Pro-choicers often warn of a return to the bad old pre-Roe days. In some ways it might be worse: Anti-abortion propaganda has raised the status of the fetus much higher than it was pre-Roe. Before legalization, abortion was widely practiced and tacitly condoned. It’s unclear whether even one woman was incarcerated in the United States for ending her pregnancy in the roughly 150 years abortion was a crime, and providers were rarely punished unless a woman died. Today abortion is a political flash point, defined as murder by a militant and highly effective organized anti-abortion movement. Anti-abortion leaders say they will never punish women for having an abortion, but we have already seen women charged with various crimes for miscarriages and stillbirths tenuously connected to their conduct during pregnancy and sometimes convicted under arcane laws for self-abortion.
In one important way, though, we won’t be revisiting the past. The coat hanger, that dread symbol of the dangerous methods many women used pre-Roe, has largely been replaced by pills: mifepristone and misoprostol, the same medications used in clinics to end an early pregnancy, or misoprostol alone, which is 75 to 85 percent effective. Abortion pills are five to 10 times safer than Viagra, and you can find them easily on the Internet, despite the FDA’s attempts to prevent online pharmacies from selling them.
They produce a miscarriage indistinguishable from a natural one, so in the unlikely event you need to go to an emergency room, your secret is safe. American women are already seeking out these pills. In the month after Trump’s election, there were more than 200,000 US Internet searches for self-managed abortion. Pills can’t replace clinics entirely, but they may provide some reprieve should the Supreme Court’s right wing have its way.
In Ireland, where the near-total ban on abortion was repealed in a 2018 referendum, self-managed abortion helped change people’s minds. Voters saw that abortion could not be stopped; when the postal service impounded suspicious packages, women had the pills mailed to different addresses or obtained them by hand from underground networks. Goretti Horgan, a socialist feminist campaigner and professor at Ulster University, has been working for years to legalize abortion in Northern Ireland. (The procedure is illegal there, except in cases of grave danger to the woman’s life.) The use of pills is very widespread here,” she told me, “and there is just no way to stop it.” As in Ireland, pills have played an important role in building support for decriminalization, which seems imminent, unless the two major parties can put together a last-minute power-sharing agreement. “People saw that even when they face prosecution, desperate women will do anything to stop a pregnancy.”

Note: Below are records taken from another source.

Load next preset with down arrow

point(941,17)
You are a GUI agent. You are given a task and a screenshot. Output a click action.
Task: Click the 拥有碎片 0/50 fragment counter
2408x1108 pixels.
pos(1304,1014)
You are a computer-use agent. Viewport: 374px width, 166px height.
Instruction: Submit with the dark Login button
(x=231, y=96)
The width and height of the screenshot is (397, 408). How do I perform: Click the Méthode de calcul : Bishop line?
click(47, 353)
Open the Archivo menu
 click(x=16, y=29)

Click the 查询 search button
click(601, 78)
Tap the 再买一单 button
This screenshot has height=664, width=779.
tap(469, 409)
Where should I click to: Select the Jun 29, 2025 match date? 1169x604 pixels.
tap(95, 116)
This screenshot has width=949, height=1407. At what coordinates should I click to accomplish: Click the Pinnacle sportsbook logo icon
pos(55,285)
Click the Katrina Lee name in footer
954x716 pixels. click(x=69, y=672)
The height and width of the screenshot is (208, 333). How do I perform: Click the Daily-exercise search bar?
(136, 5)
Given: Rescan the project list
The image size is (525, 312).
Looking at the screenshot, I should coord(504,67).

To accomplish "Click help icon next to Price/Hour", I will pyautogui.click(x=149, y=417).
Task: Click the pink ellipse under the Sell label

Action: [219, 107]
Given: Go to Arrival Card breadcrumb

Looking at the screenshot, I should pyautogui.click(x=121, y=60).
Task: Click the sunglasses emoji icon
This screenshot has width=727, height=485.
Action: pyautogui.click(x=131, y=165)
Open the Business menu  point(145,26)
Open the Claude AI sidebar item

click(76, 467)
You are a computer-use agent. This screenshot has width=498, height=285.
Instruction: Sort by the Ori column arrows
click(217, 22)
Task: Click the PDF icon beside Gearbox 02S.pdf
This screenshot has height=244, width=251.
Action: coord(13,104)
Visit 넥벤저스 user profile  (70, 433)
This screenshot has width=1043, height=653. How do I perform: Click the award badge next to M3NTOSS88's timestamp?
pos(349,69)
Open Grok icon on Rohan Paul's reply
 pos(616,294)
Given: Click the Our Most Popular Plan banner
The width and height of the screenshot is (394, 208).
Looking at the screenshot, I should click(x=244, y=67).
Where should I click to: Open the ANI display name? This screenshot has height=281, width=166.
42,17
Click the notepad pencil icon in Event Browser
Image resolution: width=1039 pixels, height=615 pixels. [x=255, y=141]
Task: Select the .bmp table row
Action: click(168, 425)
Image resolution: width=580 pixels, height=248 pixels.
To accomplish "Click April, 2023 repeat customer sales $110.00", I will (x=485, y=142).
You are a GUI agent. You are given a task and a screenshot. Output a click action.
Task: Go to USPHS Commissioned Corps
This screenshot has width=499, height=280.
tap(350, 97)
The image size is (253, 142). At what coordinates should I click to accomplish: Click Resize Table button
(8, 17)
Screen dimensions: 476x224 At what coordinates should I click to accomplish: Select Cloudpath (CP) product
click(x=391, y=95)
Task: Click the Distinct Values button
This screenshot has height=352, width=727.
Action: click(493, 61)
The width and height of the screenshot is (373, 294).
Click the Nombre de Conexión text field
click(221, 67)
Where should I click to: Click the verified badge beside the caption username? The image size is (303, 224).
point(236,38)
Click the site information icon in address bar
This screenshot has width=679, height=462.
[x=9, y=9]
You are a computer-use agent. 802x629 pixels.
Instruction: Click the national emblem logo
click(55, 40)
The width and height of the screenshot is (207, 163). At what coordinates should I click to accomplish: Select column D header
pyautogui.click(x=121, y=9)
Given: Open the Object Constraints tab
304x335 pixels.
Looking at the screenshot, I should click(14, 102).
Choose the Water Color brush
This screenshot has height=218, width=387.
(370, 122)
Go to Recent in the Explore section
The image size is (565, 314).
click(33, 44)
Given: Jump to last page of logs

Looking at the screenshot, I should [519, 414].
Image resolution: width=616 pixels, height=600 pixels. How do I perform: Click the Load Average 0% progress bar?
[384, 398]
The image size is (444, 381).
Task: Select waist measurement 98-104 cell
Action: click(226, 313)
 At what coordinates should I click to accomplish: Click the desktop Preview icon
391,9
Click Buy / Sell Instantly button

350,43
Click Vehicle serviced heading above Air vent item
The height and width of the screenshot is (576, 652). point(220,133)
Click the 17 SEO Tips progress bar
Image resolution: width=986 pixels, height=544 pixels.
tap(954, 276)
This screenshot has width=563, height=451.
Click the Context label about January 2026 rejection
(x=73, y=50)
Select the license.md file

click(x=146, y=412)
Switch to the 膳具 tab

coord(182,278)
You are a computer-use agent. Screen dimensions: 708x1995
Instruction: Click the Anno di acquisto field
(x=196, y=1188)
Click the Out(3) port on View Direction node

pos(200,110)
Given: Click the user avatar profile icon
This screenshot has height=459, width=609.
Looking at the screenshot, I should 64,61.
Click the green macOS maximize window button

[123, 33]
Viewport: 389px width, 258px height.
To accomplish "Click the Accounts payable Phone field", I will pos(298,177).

Recent studies show that about 1,000 Northern Irish women traveled to England for legal clinic terminations last year and about 700 ordered illegal pills at home in 2017. If enough women deprived of legal abortion turn to pills rather than keep unwanted pregnancies, will Americans, too, see that abortion is unstoppable and force politicians to legislate accordingly? “You mustn’t get too upset about the makeup of your court,” Horgan said cheerfully, recalling how in 1992 massive demonstrations made the Supreme Court reverse a lower court ruling barring Miss X, a 14-year-old rape victim, from going to England for a termination.
In the end, Horgan said, the status of abortion will come down to people power—and maybe some pill power too.